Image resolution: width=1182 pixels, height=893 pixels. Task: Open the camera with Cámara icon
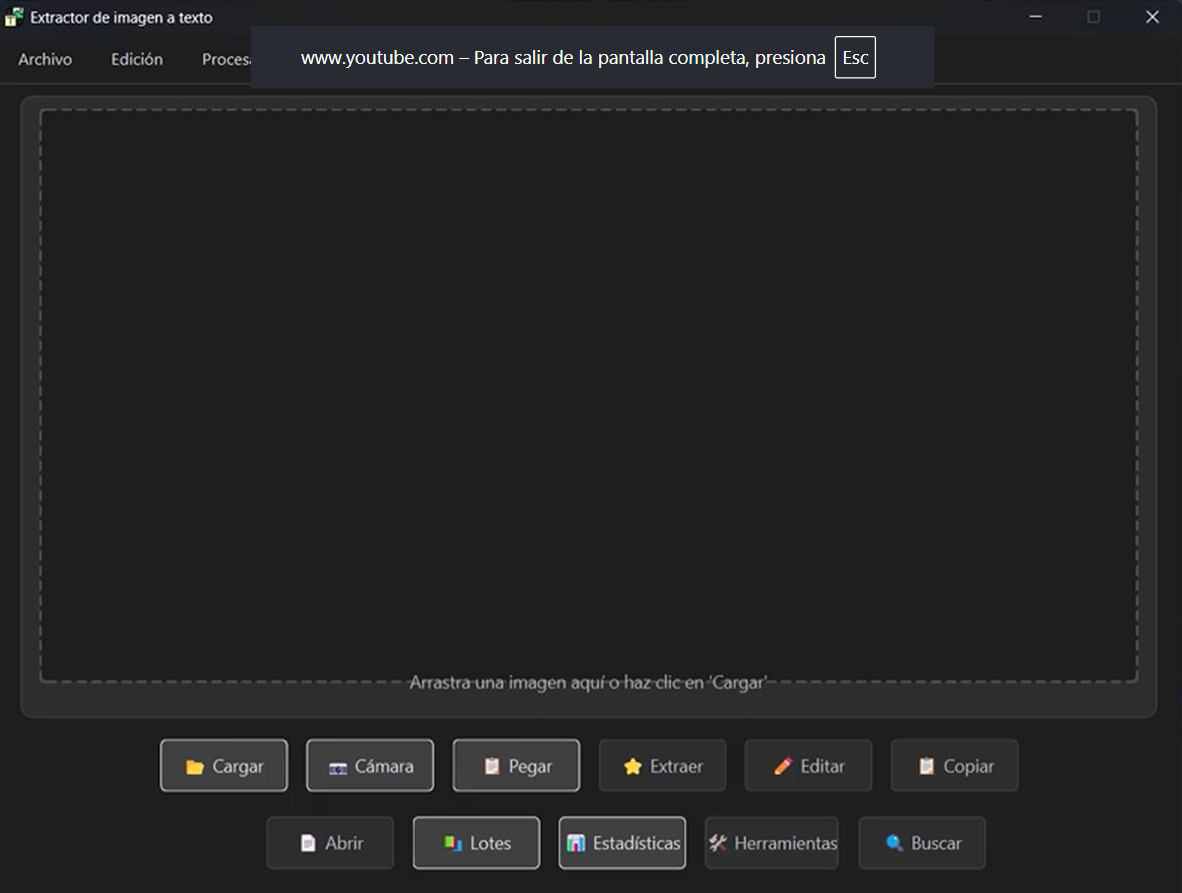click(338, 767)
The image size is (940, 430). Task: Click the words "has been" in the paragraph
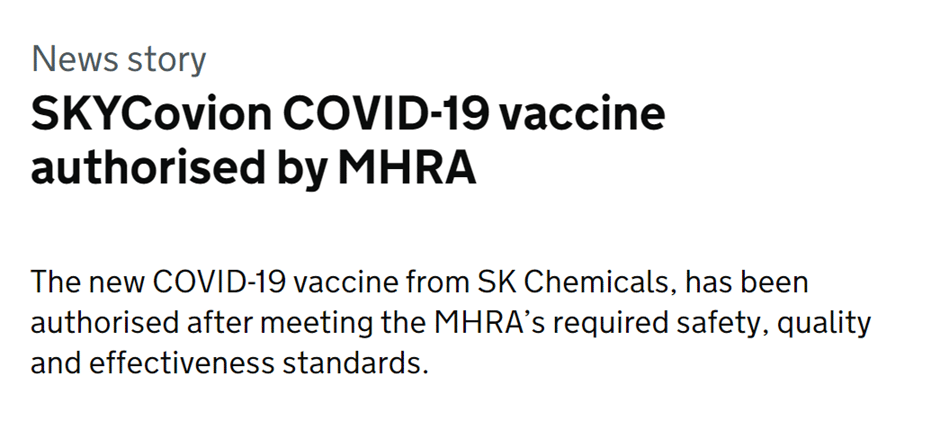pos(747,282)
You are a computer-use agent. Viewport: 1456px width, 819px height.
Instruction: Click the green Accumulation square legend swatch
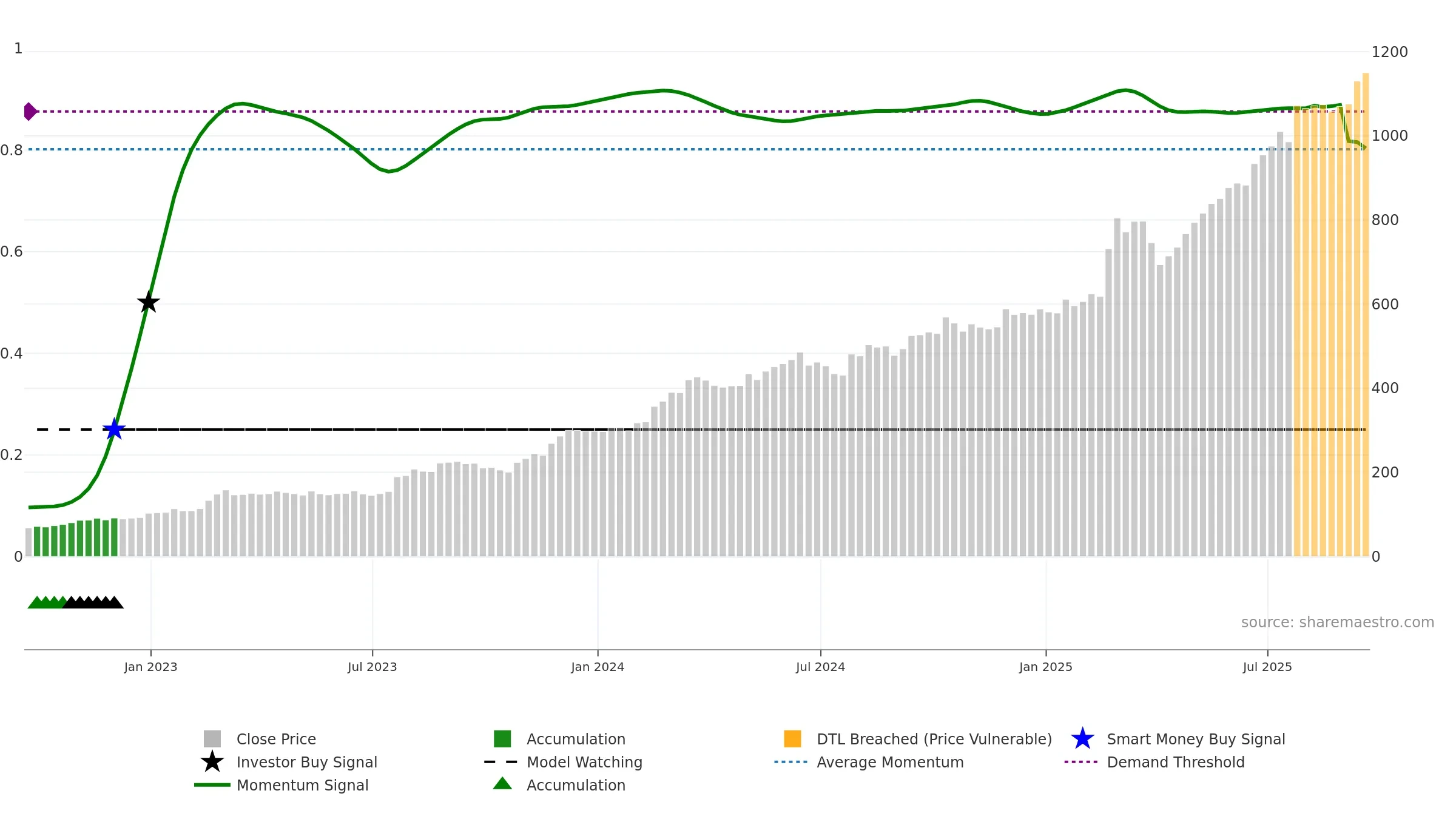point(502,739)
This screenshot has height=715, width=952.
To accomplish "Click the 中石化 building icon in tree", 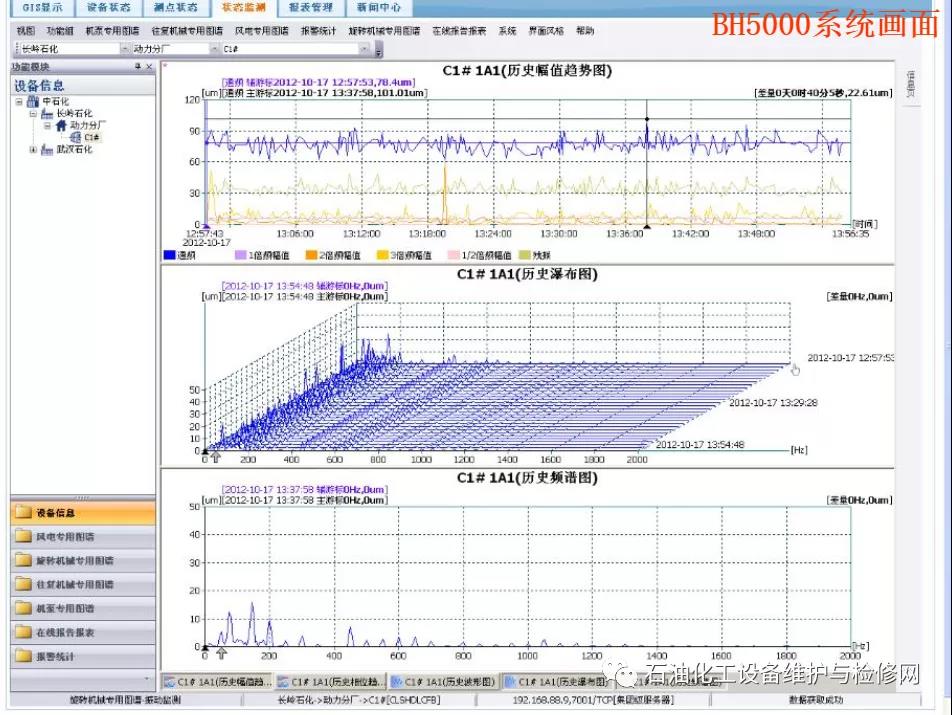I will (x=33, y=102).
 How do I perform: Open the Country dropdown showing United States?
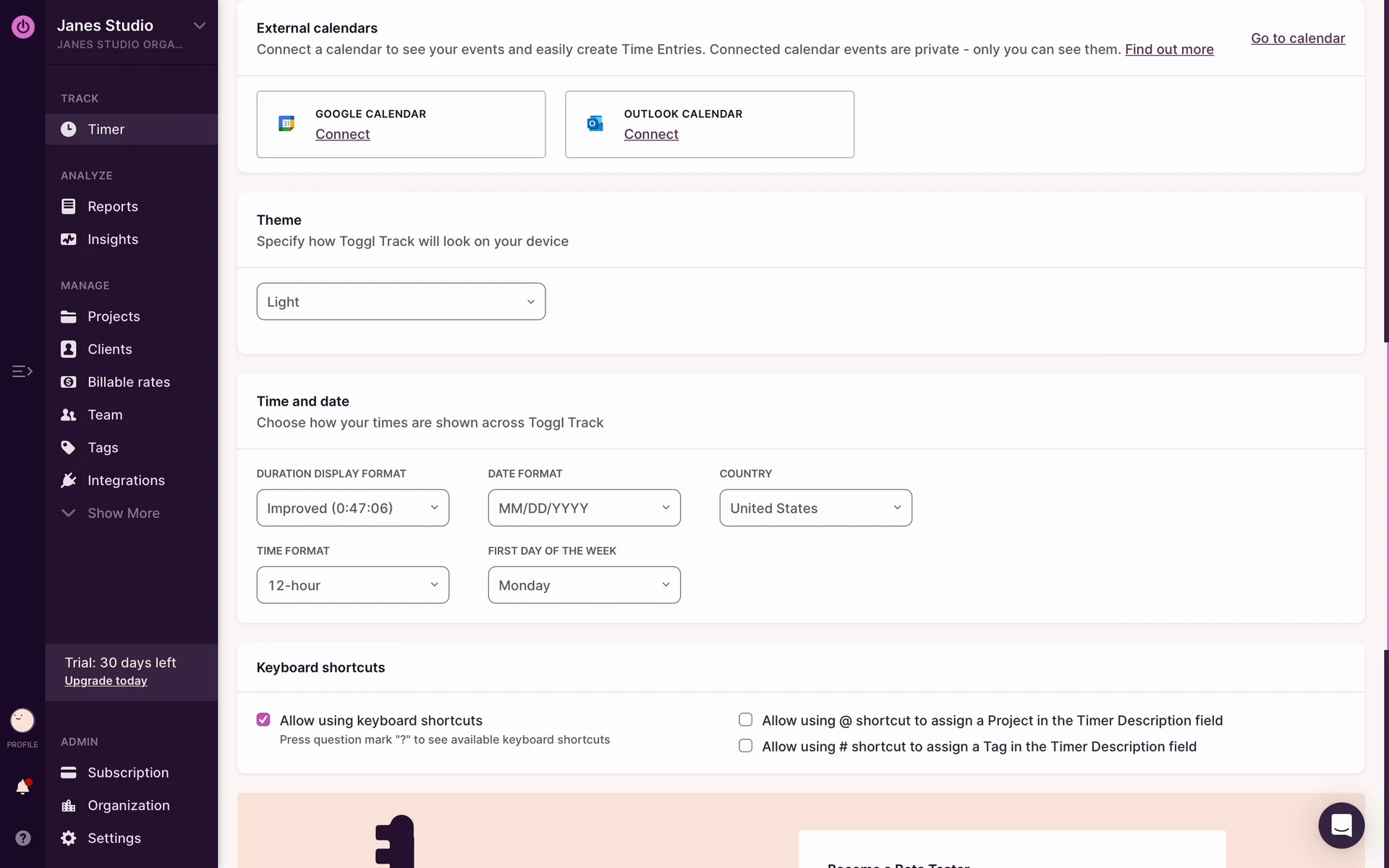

Exercise directions: Look above for the line with "You are a computer-use" and the line with "This screenshot has height=715, width=952.", then restate exactly those two lines and all lines between them, with no pictures.

Answer area:
You are a computer-use agent. Viewport: 1456px width, 819px height.
Instruction: Click the green Accumulation square legend swatch
point(502,739)
This screenshot has height=715, width=952.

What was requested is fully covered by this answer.